Wear your seat belts. Put your cell phone down (hands-free is ok). Watch the speed limits. Find the radio stations with the traffic reports (FM 103.5 in Washington and central Maryland; AM 1090 in Baltimore). Have patience!
Baltimore's system is limited to light rail from Owings Mills on the northwest to Linthicum on the south, and to buses. MARC, the state-sponsored railroad, runs commuter lines between Baltimore and DC, and between Brunswick, north of Frederick, and DC. The Washington Metro system is more developed with light rail and underground routes. A number of areas in greater central Maryland have commuter bus services from park-and-rides. Greyhound and Bolt Bus (as well as other discount bus companies) have pick-up spots in both cities.
Airports with Flights Everywhere
With Thurgood Marshall BWI International Airport southwest of Baltimore, Reagan International on the east edge of Washington, and Dullas International in Virginia (with shuttle service to each), it's easy to fly anywhere.

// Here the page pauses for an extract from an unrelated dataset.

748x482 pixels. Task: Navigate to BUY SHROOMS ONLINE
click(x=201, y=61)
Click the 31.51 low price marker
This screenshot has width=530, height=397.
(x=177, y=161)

BWI is especially popular because it is a hub for Southwest Airlines and its affiliated AirTrans. The airport is very accessible, and has an excellent record for on-time flights. It also has an absolutely civilized rental car facility, with specific shuttle buses from the airport. An Amtrak station is located there as well.
Smaller, regional airports are located in Frederick and Ocean City.
American Railroads Started Here
Railroad buffs from all over the world come to Maryland to see the B&O Railroad Museum, with its huge roundhouse filled with historic trains, in Baltimore, and the smaller Ellicott City Railroad Museum where the storied race between the Tom Thumb locomotive and the horse-drawn carriage ended.
Today, modern trains still use the Thomas Viaduct,in Elkridge, and many other bridges and tunnels dating from the 1800s.
Passenger service for Amtrak is available at Baltimore's Penn Station, the BWI Airport station, and Washington's Union Station. Commuter rail for MARC has a number of stations from north of Baltimore to Washington, and from north of Frederick to Washington.